As a matter of fact, growing up under our family roof for 17 years, I never saw anything too heavy that Pop couldn’t lift, hoist, or shove around — by himself. I never remember him saying, “That’s too heavy for me.” In a broader sense, Pop gave me a picture of the powerful, caring arms of Our Father in heaven … and Pop’s arms helped me appreciate the hymn lyrics: “Leaning on the everlasting arms.”
Speaking of everlasting arms … If there was ever a person who had a good end to their life it was Moses : “Moses was 120 years old when he died. His eyesight was sharp; he still walked with a spring in his step” (34:7, The Message). He had lived a life of knowing the Lord “face to face” (v.10).
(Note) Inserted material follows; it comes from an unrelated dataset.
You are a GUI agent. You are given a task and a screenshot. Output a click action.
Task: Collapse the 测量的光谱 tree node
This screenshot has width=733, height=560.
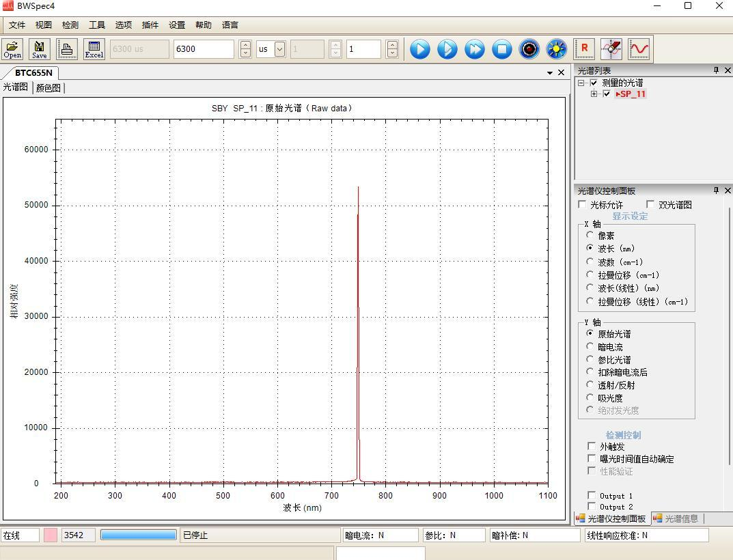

No one can deny that Moses was greatly used by God: “For no one has ever shown the mighty power or performed the awesome deeds that Moses did” (v.12). At the age of 120, Moses faced what everyone else faces … the end. One of the greatest challenges in life is to finish well. Part of finishing well is replacing oneself by leaving a legacy worth continuation.
Moses ended well. He planned for Joshua to be his successor: “Now Joshua son of Nun was filled with the spirit of wisdom because Moses had laid his hands on him. So the Israelites listened to him and did what the Lord commanded Moses” (v.9). Just before Moses drew his last breath, so that God could personally bury him somewhere – he raised his arms and blessed each tribe of Israel: “There is no one like the God of Jeshurun, who rides on the heavens to help you and on the clouds in his majesty. The eternal God is your refuge, and underneath are the everlasting arms” (vv.26–27a).
Seems to me that Moses realized that death was really not the end. His hope was secure. His trust was firm in the Eternal God. Moses knew his arms were limited in strength, but the arms God were unlimited and everlasting.
Do you know that? Do you know the arms of God can move, carry, uplift and hoist all your pain and difficulty, oppression and anxiety? Do you know those arms can even move things in place or remove things — so that your life and legacy continues?
As we prepare to gather for the holidays with family and friends, please hear the heart of heaven ... just like Moses, may you and I live in such close relationship with Our Father in heaven — that we absolutely know the arms of the eternal God is our refuge and that His arms will never fail.
Why not tuck away those words of comfort as you face “heavy difficult times and decisions” in the days ahead?